Vitamin D upregulates 15-PGDH primarily through a genomic mechanism involving the Vitamin D Receptor (VDR). By acting as a ligand-activated transcription factor, the active form of Vitamin D (calcitriol) directly increases the production of the 15-PGDH enzyme at the mRNA level. Vitamin D supplemented with calcium is known to exert a "metabolic sandwich" effect to aggressively lower PGE2 levels. It not only upregulates 15-PGDH but also downregulates COX2 and EP2 receptor (17-21).

To date the clinical studies showed no effect on cancer incidence in the general population although lower incidence could be demonstrated in some subgroups including individuals with normal body mass index (BMI), and potentially African Americans.
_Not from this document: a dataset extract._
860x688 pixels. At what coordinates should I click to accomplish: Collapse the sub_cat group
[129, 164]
These studies also showed a small reduction in cancer mortality in the treated group (22,23 ), providing the impetus for employing a more selective 15-PGDH reactivator to avoid the potential confounding effect of Vitamin D, which is highly pleiotropic affecting multiple metabolic pathways (24).

7. Conclusion

15-hydroxyprostaglandin dehydrogenase (15-PGDH) occupies a uniquely complex position at the intersection of regeneration, inflammation, aging, and cancer biology. Across diverse tissues, accumulated preclinical and emerging clinical evidence establishes 15-PGDH as a dominant endogenous brake on prostaglandin E₂ (PGE₂)–dependent repair programs. Inhibition of this enzyme restores physiologic PGE₂ signaling and reproducibly enhances regeneration in skeletal muscle, neuromuscular junctions, cartilage, hematopoietic stem cell niches, and neurovascular units. These effects are achieved not by supraphysiologic stimulation, but by reactivating latent, evolutionarily conserved repair pathways that decline with age or injury.
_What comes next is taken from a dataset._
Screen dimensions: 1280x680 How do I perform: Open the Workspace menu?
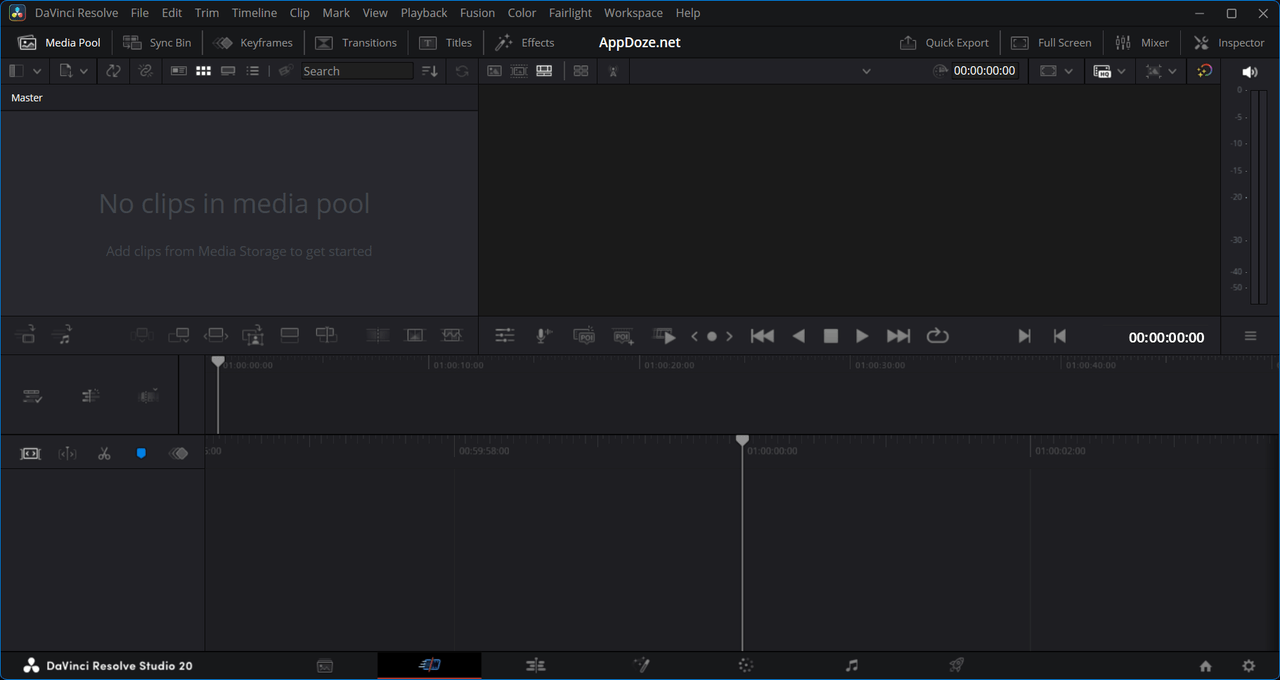[633, 13]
At the same time, decades of cancer biology research demonstrate that loss of 15-PGDH is a hallmark of tumor progression in multiple malignancies, positioning the enzyme as a bona fide tumor suppressor. This duality defines both the promise and the challenge of therapeutically targeting 15-PGDH. Sustained or systemic inhibition carries a credible, mechanism-based oncogenic risk, while restoration or activation of 15-PGDH represents a rational anticancer strategy with its own potential liabilities related to impaired tissue repair.
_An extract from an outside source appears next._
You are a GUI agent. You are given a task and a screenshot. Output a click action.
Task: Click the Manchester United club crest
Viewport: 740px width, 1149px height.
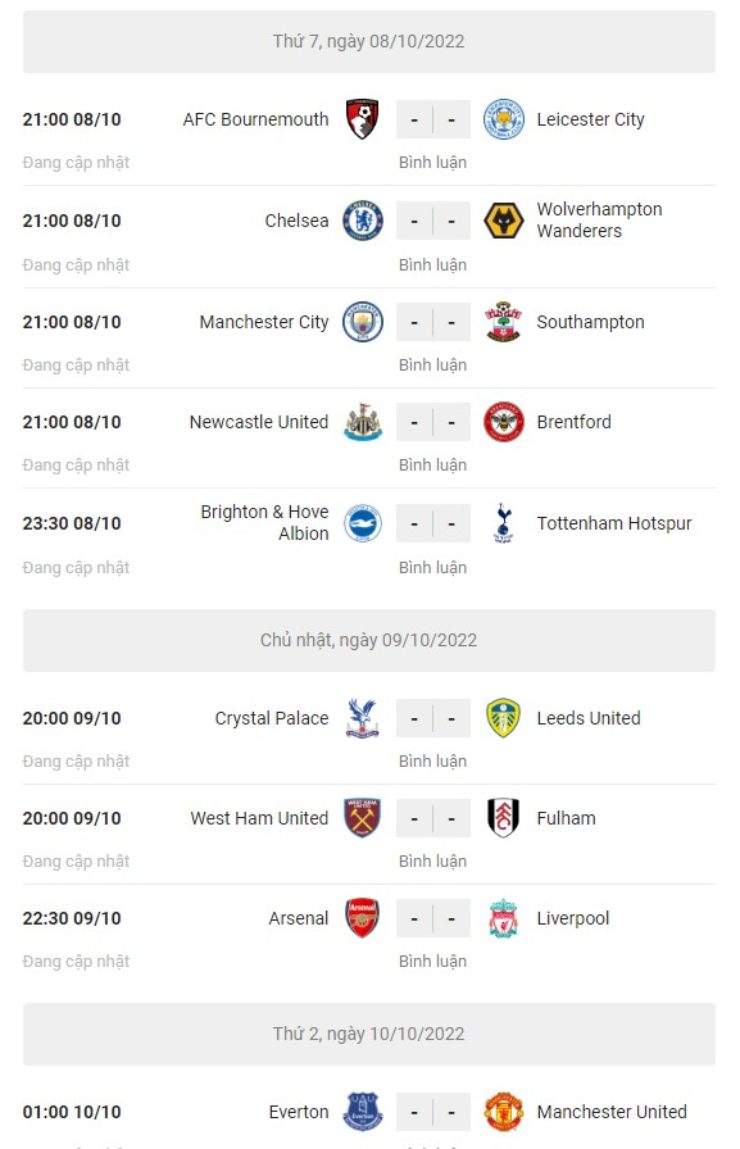pyautogui.click(x=504, y=1112)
The translational path forward therefore hinges on therapeutic-index engineering rather than binary target validation. For 15-PGDH inhibition, the strongest near-term opportunities lie in indications that permit temporal or spatial restriction of drug exposure, including acute injury (stroke, TBI), peri-transplant hematopoietic regeneration, localized osteoarthritis, and possibly episodic treatment paradigms for sarcopenia. The development of agents such as MF-300, and IV-capable analogues like SW209415, demonstrates that pharmacologic modulation of 15-PGDH is feasible in humans and that short-duration or localized dosing strategies are realistic.

Conversely, efforts to restore or augment 15-PGDH activity in cancer highlight a complementary therapeutic direction. Epigenetic reactivation, microRNA targeting, gene-delivery strategies, and combination approaches that simultaneously suppress PGE₂ synthesis and enhance catabolism all represent viable avenues for clinical exploration. In this context, careful patient selection based on tumor PGE₂ dependence and HPGD silencing status will be critical.

Ultimately, 15-PGDH should be viewed not as a unidirectional drug target, but as a context-dependent metabolic node whose manipulation must be tailored to disease biology, treatment duration, and delivery strategy. Future clinical success will depend on rigorous biomarker-guided dosing, long-term safety surveillance, and parallel evaluation of regenerative and oncologic outcomes. If these challenges are met, targeting 15-PGDH—either by inhibition or restoration—has the potential to inaugurate a new class of therapeutics that modulate endogenous prostaglandin metabolism to restore tissue homeostasis across aging, injury, and cancer.